TEMPO.CO, Jakarta - Pengembang game dan pemilik platform toko game Steam, Valve, telah menghapus lebih dari 100 akun yang memuji atau membela pelaku penembakan di Selandia Baru, seperti dilaporkan laman permainan Kotaku, akhir pekan lalu.
Pembantaian tersebut terjadi di dua masjid di Christchurch pada hari Jumat, 15 Maret 2019. Pengguna yang dilarang telah mengubah nama akun menjadi nama terduga tersangka, menggunakan wajahnya sebagai gambar avatar, atau secara lisan memuji penyerang, menyebutnya sebagai pahlawan atau dijadikan referensi meme, dan frasa yang dilukis si pembunuh di senjatanya.

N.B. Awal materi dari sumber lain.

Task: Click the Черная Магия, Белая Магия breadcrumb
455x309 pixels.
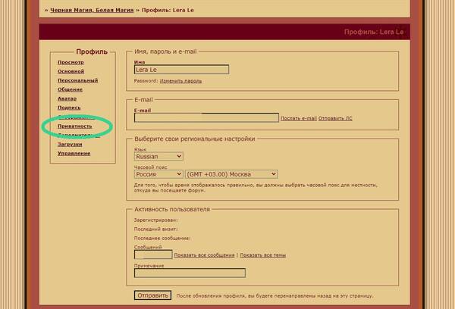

Pria Ditahan karena Sebarkan Video Penembakan di Christchurch
Dikutip laman sputniknews, beberapa jam setelah Kotaku menghubungi Valve untuk memberikan komentar, nama penembak itu hampir sepenuhnya menghilang dari halaman utama akun. Namun, nama penembak dapat ditemukan dalam daftar nama sebelumnya dari banyak akun.
Intervensi ini tidak biasa bagi Valve, sebuah perusahaan yang secara tradisional mengambil pendekatan lepas tangan untuk memoderasi konten game, grup, dan halaman pengguna yang dihosting oleh platform mereka.
Kotaku mencatat bahwa ratusan akun dan grup yang sebelumnya memuji penembakan, termasuk yang di Norwegia dan Amerika Serikat masih aktif.
Sebelumnya pada 2017, Motherboard melaporkan bahwa kelompok supremasi neo-Nazi dan kulit putih berkembang di Steam selama bertahun-tahun. Kemudian pada 2018, Pusat Pelaporan Investigatif mengungkapkan bahwa Steam bertindak sebagai platform untuk 173 kelompok yang secara terang-terangan memuliakan para penembak sekolah masa lalu.
Saat ini, Steam menampung sekitar 90 juta pengguna bulanan. "Berbagai bagian dari Komunitas Steam dimoderatori oleh kombinasi staf Valve resmi, moderator komunitas, dan perwakilan dari pengembang dan penerbit game," demikian bunyi dokumen moderasi Steam.
Penembakan di Selandia Baru merenggut nyawa 50 orang dan 48 lainnya luka-luka. Penembak, Brenton Tarrant, ditangkap oleh polisi tak lama setelah insiden itu dan didakwa dengan pembunuhan.